Bruno Zhao, a Shanghai lawyer in his 30s who is a veteran gamer, said the game is more a copy of League of Legends, Tencent’s other big grossing product, and is not a breakthrough in terms of content or technology, but he likes it because it connects him to those around.
“Half of my former high school’s male classmates play it. We call each other to form a team on WeChat to play the game side by side,” he said.
Zhao said whenever he is idle, he would take out his mobile to play a set game that lasts for about 20 minutes as a manner of relaxation.
A Shanghai-based full-time gamer who goes by the alias Xiao Yi, runs a WeChat public account about the game, recently took part in a competition that was broadcast live on the internet, and watched by 600,000 people.
“Thanks to this game, some people with whom I had lost contact for a long time are connected with me again,” he said.
Chen Xiaohuan, an analyst at internet consulting firm iResearch, said the game is also popular because it has details that are instantly recognisable to Chinese players.
“For example, its characters are named after famous ancient Chinese figures, rather than translations of foreign names,” she said. “People will feel more familiar with the game and it is easy for them to talk about it together.”
The popularity of Honour of Kings has boosted sales of derivative products. The daily revenue from sales of skins allowing users to change the appearance of Zhao Yun, a popular character in the game, reached as high as 150 million yuan during the first quarter of this year.

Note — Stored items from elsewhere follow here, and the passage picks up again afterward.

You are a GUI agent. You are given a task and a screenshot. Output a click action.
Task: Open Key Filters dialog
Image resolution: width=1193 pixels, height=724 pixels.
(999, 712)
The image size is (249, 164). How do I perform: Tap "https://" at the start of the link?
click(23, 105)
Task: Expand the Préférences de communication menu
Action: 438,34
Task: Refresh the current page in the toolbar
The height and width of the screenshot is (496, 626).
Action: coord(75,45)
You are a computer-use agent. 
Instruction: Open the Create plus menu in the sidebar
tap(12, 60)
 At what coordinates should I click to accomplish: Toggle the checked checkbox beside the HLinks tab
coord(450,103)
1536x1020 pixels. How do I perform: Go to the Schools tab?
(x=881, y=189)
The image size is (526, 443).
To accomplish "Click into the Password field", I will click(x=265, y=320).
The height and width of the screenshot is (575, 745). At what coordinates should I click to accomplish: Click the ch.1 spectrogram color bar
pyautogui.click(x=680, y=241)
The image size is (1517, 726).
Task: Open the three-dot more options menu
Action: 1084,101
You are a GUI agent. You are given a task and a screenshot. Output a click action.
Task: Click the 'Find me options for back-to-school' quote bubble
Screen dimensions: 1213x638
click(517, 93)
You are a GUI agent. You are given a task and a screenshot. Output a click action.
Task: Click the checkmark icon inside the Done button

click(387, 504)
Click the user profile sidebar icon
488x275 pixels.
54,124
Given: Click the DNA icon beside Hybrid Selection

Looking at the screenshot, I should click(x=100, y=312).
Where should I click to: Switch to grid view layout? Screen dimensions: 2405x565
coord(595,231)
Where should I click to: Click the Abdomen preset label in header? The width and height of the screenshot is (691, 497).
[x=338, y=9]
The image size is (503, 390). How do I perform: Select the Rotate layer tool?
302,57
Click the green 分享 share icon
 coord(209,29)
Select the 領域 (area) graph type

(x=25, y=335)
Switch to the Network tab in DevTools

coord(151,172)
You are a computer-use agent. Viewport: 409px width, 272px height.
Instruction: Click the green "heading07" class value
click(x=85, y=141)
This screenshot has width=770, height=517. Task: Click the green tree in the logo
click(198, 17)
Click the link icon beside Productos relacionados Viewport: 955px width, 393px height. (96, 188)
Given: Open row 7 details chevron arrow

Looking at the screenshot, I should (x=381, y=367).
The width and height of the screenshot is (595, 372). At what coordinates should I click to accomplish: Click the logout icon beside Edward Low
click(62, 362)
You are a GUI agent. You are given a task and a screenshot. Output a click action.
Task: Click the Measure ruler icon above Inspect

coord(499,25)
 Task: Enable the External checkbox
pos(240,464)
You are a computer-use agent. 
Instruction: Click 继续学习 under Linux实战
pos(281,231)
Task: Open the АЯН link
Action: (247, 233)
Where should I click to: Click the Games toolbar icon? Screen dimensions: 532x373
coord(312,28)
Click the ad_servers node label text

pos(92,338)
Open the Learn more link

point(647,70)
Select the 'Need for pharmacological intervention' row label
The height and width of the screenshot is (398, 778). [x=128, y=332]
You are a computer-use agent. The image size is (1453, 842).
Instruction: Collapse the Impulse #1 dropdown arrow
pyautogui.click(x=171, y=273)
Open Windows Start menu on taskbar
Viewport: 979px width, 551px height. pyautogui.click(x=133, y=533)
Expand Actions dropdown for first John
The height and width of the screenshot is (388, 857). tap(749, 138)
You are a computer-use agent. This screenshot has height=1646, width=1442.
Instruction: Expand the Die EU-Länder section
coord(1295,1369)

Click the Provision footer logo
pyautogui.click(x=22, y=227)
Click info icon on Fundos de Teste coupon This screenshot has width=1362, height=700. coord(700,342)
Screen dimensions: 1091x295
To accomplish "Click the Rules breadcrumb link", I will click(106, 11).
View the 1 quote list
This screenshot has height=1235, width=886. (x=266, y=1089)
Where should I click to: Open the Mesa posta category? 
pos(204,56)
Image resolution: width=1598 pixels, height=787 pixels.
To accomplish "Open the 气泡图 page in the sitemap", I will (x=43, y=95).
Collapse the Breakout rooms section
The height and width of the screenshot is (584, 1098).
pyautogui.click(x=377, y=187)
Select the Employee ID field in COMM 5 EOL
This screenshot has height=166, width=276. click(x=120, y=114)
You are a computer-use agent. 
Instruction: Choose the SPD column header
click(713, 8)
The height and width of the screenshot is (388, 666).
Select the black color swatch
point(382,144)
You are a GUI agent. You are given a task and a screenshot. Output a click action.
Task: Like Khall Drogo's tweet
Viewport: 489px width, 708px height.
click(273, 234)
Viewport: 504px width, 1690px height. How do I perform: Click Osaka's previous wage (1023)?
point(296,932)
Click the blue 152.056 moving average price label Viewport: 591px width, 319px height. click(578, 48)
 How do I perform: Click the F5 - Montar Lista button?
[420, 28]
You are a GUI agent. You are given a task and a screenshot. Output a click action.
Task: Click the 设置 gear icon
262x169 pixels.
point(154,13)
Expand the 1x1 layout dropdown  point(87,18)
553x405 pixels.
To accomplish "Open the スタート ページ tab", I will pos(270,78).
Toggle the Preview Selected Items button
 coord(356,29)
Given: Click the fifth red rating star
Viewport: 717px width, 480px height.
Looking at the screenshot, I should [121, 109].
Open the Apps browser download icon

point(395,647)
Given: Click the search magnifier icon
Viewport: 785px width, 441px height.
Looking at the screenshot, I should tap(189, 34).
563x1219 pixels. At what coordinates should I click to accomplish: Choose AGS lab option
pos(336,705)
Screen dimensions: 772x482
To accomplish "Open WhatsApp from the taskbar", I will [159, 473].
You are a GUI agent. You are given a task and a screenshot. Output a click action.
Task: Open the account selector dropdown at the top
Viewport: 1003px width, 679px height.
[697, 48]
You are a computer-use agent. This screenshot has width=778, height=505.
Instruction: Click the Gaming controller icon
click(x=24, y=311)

The business of proxy players who play the game on behalf of others is also booming on e-commerce platform taobao.com, prompted by the strong demand from those wanting to raise their ranking in the game in a short time.
A marketing executive at a foreign enterprise told The Economic Observer newspaper that he paid hundreds of yuan for a proxy player to help him reach a higher ranking. He played the game at the recommendation of his subordinates, but as he is much older than his colleagues, he found he could not play very well.
“My ranking is low, making me lose face in my company. Thus I hired a proxy player,” he was quoted as saying.
But proxy playing has another side to it, where young people can get around restrictions on game time by logging on to an adult’s account. Young people can also search identity numbers online and simply create accounts using them. And just a day after Tencent brought in its “anti-addiction” system, some proxies started a new business – selling adult accounts for 50 yuan each, thepaper.com reported.
However, the game itself cannot be held solely responsible for addiction, said Xue Yongfeng, a senior analyst at consulting firm Analysys,
“The core point is family education,” he said.
“Parents should take up their responsibilities [in educating kids] and not leave their kids as they are.”